Can a corporate piece of software change the culture of an organisation. It happened in 1983 when Mitch Kapor developed Lotus 1-2-3 for the IBM PC, the PC’s first killer application. Aldus Pagemaker revolutionised desktop publishing. Email on the global internet revolutionised global business communications.

These days there are a handful of de facto technology standards that define not only the corporate desktop IT environment, but also the way people are expected to use these tools as part of their day-to-day work.

Office productivity is synonymous with Microsoft. While there are several alternatives, it remains the first choice among government and major corporations. Through its iterations MS Office has defined a protocol through which businesses exchange information, crunch numbers and share information. No business strategy is complete without a full PowerPoint slide deck.
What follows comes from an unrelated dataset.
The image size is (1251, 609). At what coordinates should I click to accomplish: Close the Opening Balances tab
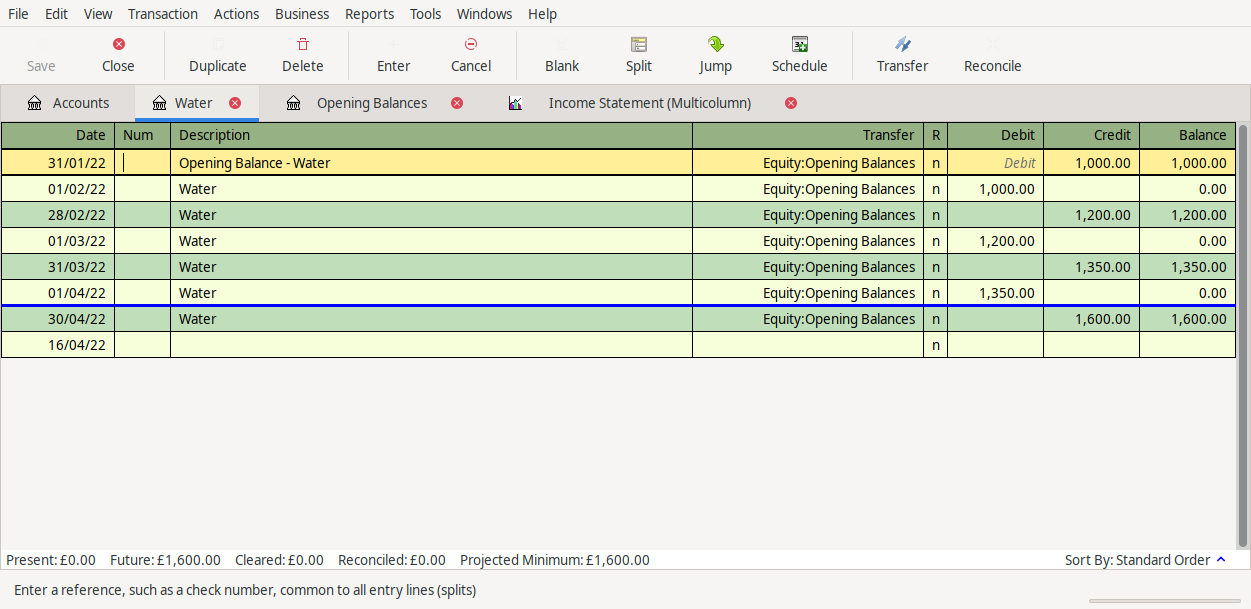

Peter Jensen, chief of digital innovation at Moleskine, the maker of paper notebooks, believes that far too often it is misused. “There is a very real sense that the presentation is a corporate document, and must be perfect in every way. Everything needs to be super perfect.” Moleskine was set up in 1997 as a business that wanted to rekindle the creative spirit, by emulating the rough notes and sketches great artists and writers like Vincent van Gogh, Pablo Picasso, Ernest Hemingway and Bruce Chatwinmade made in their notepads.

Diane Chaleff, the G-Suite lead in the office of the CTO in Google cloud, believes traditional office productivity tools limit creativity and ideation. “Traditional technologies enforce a pattern of behaviour, which requires you to complete something.” This formality often means people share ideas much later and the feedback received is usually irrelevant, according to Chaleff. “You’ve wasted time creating the perfect presentation.” She says  work colleagues then see something that looks polished and complete. Their initial reaction is ‘this must be approved’.

The corporate standard templates, fonts, logos, layout and colours hide the core idea, which may never actually get discussed. Rather than being used as a tool in public speaking to present information, the PowerPoint slide deck is almost always used as a corporate reference document.

Google’s rival offering does pretty much the same thing. Both Microsoft Office 365 and G-Suite offer collaboration and tools to encourage new working practices. But G-Suite was invented by Google, not Microsoft. Chaleff claims this is enough, for people in business to break from the past and traditional office productivity, to try a new, more collaborative approach to work.